The Connecticut Civil Rights Coalition urged police chiefs across Connecticut to address racial profiling and the state legislature to strengthen the law against it in the wake of the indictments of three police officers and a sergeant on charges of violating the civil rights of Latino people in East Haven.

"We felt that this is the right time for us to come forward and to say, with one voice, representing many different communities, that discrimination against one part of our community is discrimination against all," said Mongi Dhaouadi, executive director of the Connecticut Chapter of the Council on American-Islamic Relations, at a press conference Wednesday at the Legislative Office Building in Hartford.

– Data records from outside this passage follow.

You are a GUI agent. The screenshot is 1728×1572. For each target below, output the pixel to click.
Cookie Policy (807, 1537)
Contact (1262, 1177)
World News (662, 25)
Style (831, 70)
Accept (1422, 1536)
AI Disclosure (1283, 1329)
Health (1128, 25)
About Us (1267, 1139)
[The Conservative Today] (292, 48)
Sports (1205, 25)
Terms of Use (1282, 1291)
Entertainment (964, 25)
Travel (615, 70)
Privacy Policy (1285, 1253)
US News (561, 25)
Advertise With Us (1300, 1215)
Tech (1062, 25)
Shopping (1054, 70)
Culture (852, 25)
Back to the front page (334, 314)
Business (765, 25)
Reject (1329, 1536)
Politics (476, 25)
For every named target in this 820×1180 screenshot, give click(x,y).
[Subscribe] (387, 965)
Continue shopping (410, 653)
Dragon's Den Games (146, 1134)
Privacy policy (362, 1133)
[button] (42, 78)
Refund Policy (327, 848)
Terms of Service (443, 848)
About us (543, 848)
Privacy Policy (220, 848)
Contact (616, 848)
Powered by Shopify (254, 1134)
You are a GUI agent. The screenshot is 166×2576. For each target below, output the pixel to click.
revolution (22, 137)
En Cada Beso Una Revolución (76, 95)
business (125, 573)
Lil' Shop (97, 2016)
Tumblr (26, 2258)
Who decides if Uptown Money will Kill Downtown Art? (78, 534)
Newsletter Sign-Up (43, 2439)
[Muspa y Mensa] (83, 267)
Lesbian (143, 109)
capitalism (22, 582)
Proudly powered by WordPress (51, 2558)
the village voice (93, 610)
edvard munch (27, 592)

The Council on American-Islamic Relations is a member of the coalition, along with the American Civil Liberties Union of Connecticut, the Bill of Rights Defense Committee, the Civic Trust Public Lobbying Company, the Hart Monitor, Trinity Stop the Raids and City Councilor Luis Cotto.

The coalition called on municipal police departments to develop and enforce strong, internal anti-profiling policies and on state legislators to fix and fund the decade-old Alvin W. Penn Racial Profiling Prohibition Act. The act prohibits police from stopping, detaining or arresting anyone solely on the basis of race and requires police departments to collect data on traffic stops and enforcement actions.

"This is a wake-up call for state leaders," said ACLU Legal Director Sandy Staub. "We've been working for two years to figure out how to get the Penn Act enforced in this state from the top down."

Had the Penn Act been properly funded and enforced from its beginning, she said, the pattern and practice of racial profiling and civil rights violations now coming to light in East Haven would have been obvious.

The coalition also urged that the responsibility for compiling and analyzing the data and issuing reports must be shifted from the African-American Affairs Commission, which has never had adequate resources for the task, to the Office of Policy and Management. Its other recommendations are:

  • Fund the Penn Act's data collection and analysis requirements.
  • Mandate immediate distribution and use of a uniform data form.
  • Add religion as a reported category.
  • Replace the "unknown" option under race, gender or ethnicity with "other" and a blank, consistent with the stopping officer's duty to report perceptions of race and ethnicity.
  • Improve statewide training to include the data collection process.